* Page excerpt:
Using the original parameters of mostly false I ran the following code.  There may be many reasons why this test is
not valid.  I have no advanced knowledge concerning such profiling.  I tried to keep the paths equal and to wash out any time glitch issues.

It was found that the nested if construct was faster - every time - than the single line short circuit.  It's probably due (I'd guess) to the need to access/build the second

ALWAYS_CHANGING

variable in the if construct.

Env:  PHP 5.6+ on Win7Pro64, executed as php script in command window.

Entries showing where items appear:
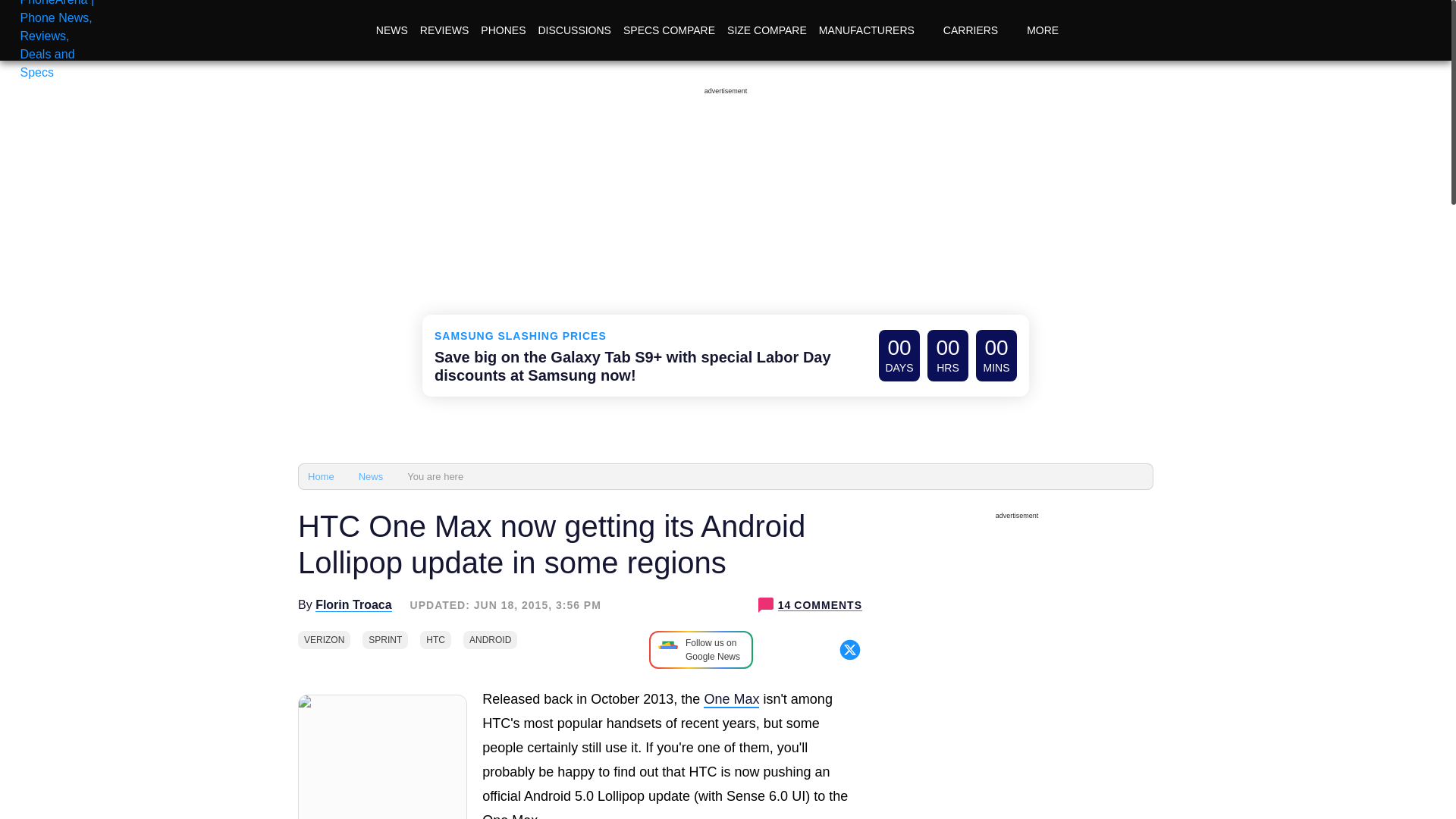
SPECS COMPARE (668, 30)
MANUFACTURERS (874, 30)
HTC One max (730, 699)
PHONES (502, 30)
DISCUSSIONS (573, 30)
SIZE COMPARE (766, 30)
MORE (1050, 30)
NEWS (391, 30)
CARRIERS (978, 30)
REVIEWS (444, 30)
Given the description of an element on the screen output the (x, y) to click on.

* Work to complete:
1/ According to the PHP timing post, which construct was faster every time?
2/ Reproduce the PHP timing post word for word, starting with "Using the original" and going on through "in command window.".

* Responses by task:
1/ The nested if construct was faster than the single line short circuit.

2/
Using the original parameters of mostly false I ran the following code.  There may be many reasons why this test is
not valid.  I have no advanced knowledge concerning such profiling.  I tried to keep the paths equal and to wash out any time glitch issues.

It was found that the nested if construct was faster - every time - than the single line short circuit.  It's probably due (I'd guess) to the need to access/build the second

ALWAYS_CHANGING

variable in the if construct.

Env:  PHP 5.6+ on Win7Pro64, executed as php script in command window.